Publicado em: 14/09/2020 03:00 Atualizado em: 14/09/2020 06:29

A  Covid-19 mexeu com todos nós. Perdemos parte da liberdade. Mas por uma causa justa. O poder público determinou o chamado afastamento social. Proibiu aglomeração e nos obrigou ao uso de máscaras.

Sou até do tipo que gosta de sair pouco, mas os meus passeios às livrarias, idas ao cinema e ao teatro eram sagrados. Mergulhei no “Novo Normal”, de dar aulas virtuais, fazer audiências virtuais e todos os pagamentos mensais de modo também virtual.

O noticiário é estressante, com a imagem de tanta gente entubada, de papo para o ar, ou encolhida nos leitos dos hospitais.

Fiquei privado de prestar as últimas homenagens a parentes e amigos mortos nesse período que ainda perdura. Passei a me sentir numa verdadeira prisão domiciliar, o que ficou tão real quando ganhei, no Dia dos Pais, um relógio que me vigia: mede meus passos, minha pressão, meus batimentos cardíacos, aponta minha localização, os e-mails que recebo e passo e os telefonemas. Se não é uma tornozeleira, é pelo menos uma pulseira eletrônica.

Mergulhei nas leituras. Quando cansava do livro técnico, ia para a ficção, principalmente os clássicos, relendo muitos deles. Mas de quando em vez, deparava-me com uma total “desorientação espacial” – o que às vezes acontece com os pilotos de avião, que confundem voar em direção ao chão pensando que estão subindo.
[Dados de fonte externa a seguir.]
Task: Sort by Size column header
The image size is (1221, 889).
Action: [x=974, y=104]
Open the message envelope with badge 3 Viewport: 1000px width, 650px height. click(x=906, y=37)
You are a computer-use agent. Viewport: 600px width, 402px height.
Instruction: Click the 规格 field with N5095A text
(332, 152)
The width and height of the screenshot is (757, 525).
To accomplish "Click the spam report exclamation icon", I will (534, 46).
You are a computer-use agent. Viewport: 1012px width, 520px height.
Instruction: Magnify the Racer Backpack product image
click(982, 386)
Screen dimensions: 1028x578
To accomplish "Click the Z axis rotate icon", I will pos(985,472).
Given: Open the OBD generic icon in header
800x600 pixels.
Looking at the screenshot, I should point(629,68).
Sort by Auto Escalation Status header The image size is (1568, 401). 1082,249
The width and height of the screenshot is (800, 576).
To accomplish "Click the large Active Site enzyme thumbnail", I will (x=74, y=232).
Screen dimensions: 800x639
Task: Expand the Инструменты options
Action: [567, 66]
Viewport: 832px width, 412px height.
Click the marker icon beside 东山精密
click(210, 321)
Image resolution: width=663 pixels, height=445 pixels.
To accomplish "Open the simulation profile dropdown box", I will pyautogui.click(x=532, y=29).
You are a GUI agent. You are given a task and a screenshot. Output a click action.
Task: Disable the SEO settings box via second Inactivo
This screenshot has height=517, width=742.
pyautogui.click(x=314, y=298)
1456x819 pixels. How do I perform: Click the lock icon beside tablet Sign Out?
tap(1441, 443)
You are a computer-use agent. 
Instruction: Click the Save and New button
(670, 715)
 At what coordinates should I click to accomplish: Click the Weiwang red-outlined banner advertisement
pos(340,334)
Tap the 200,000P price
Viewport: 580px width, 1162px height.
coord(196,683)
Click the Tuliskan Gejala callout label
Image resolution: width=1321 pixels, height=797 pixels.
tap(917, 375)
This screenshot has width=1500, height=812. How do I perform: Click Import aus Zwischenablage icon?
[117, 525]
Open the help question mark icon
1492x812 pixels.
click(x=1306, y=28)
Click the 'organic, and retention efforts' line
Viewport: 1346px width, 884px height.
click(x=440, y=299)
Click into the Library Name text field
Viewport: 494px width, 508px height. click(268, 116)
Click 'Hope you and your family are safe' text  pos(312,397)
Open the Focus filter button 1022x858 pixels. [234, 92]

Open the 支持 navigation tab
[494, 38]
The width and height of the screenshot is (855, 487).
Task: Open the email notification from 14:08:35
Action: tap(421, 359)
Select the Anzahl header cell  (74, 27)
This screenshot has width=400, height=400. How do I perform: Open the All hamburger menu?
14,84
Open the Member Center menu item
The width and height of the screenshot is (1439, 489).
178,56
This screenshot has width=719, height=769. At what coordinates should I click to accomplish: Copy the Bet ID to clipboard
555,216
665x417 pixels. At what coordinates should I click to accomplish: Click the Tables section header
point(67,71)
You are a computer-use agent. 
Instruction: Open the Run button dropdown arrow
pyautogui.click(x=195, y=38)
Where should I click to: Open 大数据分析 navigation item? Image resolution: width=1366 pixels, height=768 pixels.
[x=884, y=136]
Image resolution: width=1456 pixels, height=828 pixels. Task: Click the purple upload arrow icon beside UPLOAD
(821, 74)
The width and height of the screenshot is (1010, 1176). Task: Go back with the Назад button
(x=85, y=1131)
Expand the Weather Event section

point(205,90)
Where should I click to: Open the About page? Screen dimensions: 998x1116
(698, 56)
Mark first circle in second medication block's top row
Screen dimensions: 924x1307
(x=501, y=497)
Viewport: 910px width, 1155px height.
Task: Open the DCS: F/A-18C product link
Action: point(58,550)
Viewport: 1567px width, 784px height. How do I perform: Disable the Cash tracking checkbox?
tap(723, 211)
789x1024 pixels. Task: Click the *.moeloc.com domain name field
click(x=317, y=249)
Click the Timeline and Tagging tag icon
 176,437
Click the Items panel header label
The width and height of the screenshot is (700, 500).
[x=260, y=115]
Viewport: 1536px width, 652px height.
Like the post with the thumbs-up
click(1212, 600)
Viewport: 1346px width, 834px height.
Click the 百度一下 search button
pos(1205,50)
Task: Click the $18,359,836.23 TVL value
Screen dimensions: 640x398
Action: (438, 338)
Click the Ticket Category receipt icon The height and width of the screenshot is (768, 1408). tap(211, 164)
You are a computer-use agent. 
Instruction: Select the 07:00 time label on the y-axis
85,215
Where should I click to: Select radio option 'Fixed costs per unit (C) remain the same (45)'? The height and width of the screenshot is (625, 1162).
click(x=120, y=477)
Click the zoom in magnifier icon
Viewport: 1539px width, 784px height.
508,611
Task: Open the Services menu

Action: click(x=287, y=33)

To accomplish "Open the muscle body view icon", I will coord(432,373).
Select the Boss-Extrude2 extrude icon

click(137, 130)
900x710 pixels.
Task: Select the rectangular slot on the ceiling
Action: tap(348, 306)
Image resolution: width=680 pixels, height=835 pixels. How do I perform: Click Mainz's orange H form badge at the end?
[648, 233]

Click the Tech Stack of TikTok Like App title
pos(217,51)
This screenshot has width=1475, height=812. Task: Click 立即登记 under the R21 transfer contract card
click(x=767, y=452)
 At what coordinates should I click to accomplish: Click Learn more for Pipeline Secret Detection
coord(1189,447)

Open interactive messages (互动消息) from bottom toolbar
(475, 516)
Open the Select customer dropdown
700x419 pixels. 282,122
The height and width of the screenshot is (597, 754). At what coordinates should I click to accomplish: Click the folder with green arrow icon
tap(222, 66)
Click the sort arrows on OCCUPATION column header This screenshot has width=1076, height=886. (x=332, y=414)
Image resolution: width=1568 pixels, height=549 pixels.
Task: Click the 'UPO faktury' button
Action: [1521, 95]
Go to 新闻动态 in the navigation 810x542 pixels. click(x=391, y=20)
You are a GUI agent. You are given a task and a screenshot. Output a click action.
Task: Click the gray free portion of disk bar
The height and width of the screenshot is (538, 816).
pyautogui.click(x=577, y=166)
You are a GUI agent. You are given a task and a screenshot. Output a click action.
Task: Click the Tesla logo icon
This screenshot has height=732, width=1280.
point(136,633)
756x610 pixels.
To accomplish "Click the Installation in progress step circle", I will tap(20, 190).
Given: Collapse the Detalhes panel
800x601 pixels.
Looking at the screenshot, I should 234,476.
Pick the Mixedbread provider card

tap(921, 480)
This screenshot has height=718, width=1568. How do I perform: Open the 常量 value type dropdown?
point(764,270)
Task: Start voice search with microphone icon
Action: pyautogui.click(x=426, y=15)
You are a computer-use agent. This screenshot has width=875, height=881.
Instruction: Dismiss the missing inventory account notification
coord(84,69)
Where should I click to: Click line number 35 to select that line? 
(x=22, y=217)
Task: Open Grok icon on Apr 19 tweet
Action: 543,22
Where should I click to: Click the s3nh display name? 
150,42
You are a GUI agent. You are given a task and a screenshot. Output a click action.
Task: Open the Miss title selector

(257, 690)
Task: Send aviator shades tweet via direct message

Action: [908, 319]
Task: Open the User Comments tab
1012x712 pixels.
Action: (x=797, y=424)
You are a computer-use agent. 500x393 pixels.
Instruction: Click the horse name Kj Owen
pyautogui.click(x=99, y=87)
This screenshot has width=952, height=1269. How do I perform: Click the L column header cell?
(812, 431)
De fato, eu não sabia se a realidade era ficção ou se a ficção era realidade. Grito de parentes em porta de hospital ao ver o corpo de um ente querido vencido pelo coronavírus em muito se assemelha ao pavor de uma mãe urrando “Ah, meu Deus! Ah, meu Deus!”, olhando o filho numa cama metamorfoseado num inseto monstruoso (Gregor Samsa, personagem de Kafka, em A Metamorfose). Ou um homem apavorado (Josef K, também personagem de Kafka, em O Processo), sem saber por que está processado e quanto tempo levará até esse pesadelo passar.

E a insegurança jurídica? Não são poucos os que sofrem com isso. Todavia, essa questão é antiga. Já está em Medida por Medida, de Shakespeare. Não são poucas as vezes em que a lei perde a sua dureza, o seu sentido inflexível. Contorce-se como uma régua de Lesbos (ilha grega), nas mãos do aplicador. Uns ficam na prisão, mesmo doentes, outros vão para casa com a mulher para não adoecer. É isso.